===== Source information

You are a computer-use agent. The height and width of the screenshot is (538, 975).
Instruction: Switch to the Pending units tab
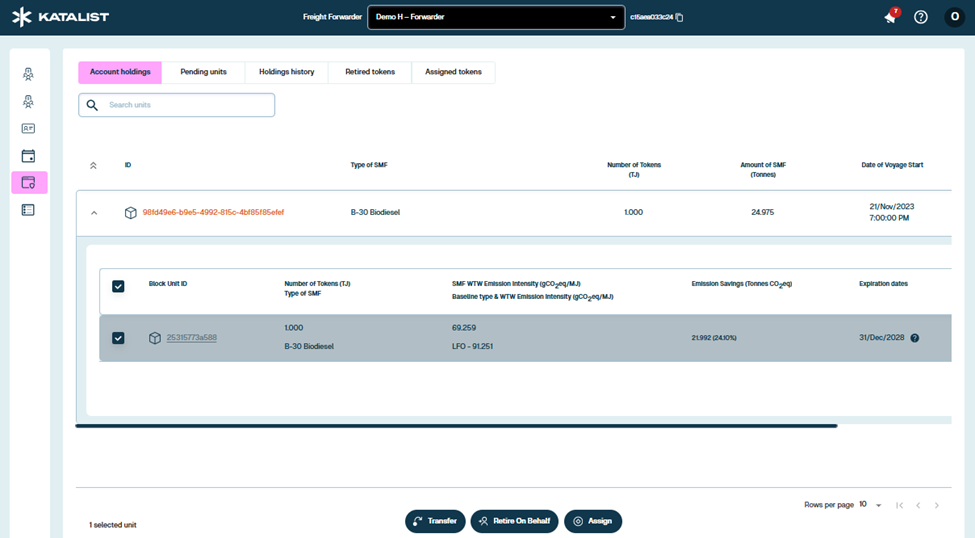pyautogui.click(x=203, y=72)
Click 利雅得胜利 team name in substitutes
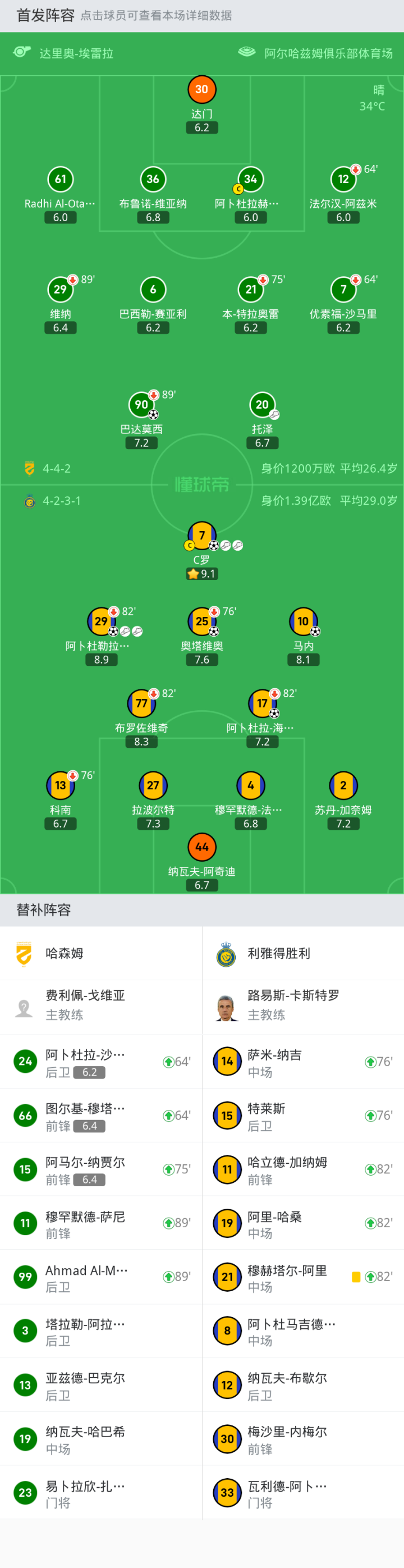Image resolution: width=404 pixels, height=1568 pixels. [279, 953]
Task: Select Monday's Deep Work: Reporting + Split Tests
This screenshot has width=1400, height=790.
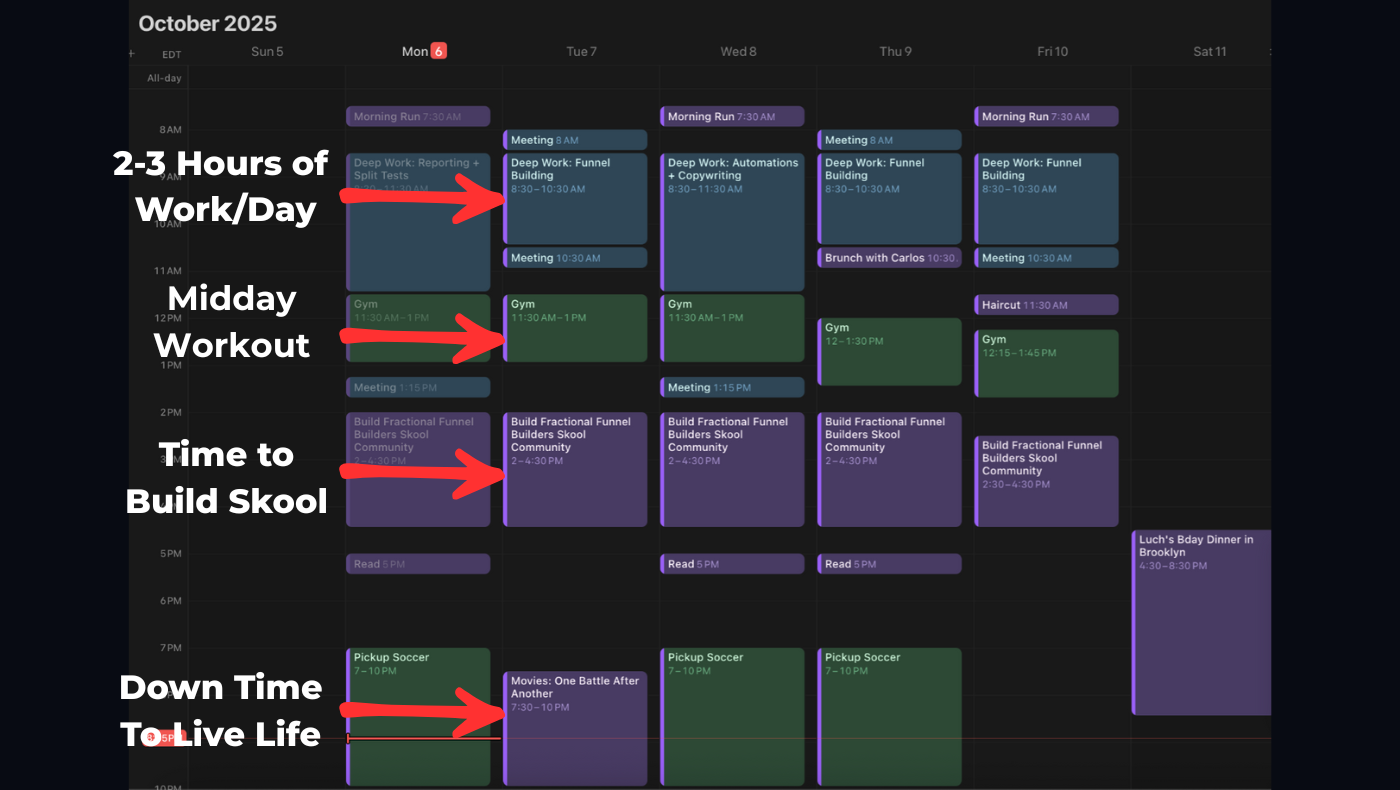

==========

> _Required work_: Reproduce exactly and only the lines from the one with "Click 利雅得胜利 team name in substitutes" through the last entry, both included, excluding every picture.

> _Worked solution_:
Click 利雅得胜利 team name in substitutes
Image resolution: width=404 pixels, height=1568 pixels. [279, 953]
Task: Select Monday's Deep Work: Reporting + Split Tests
This screenshot has width=1400, height=790.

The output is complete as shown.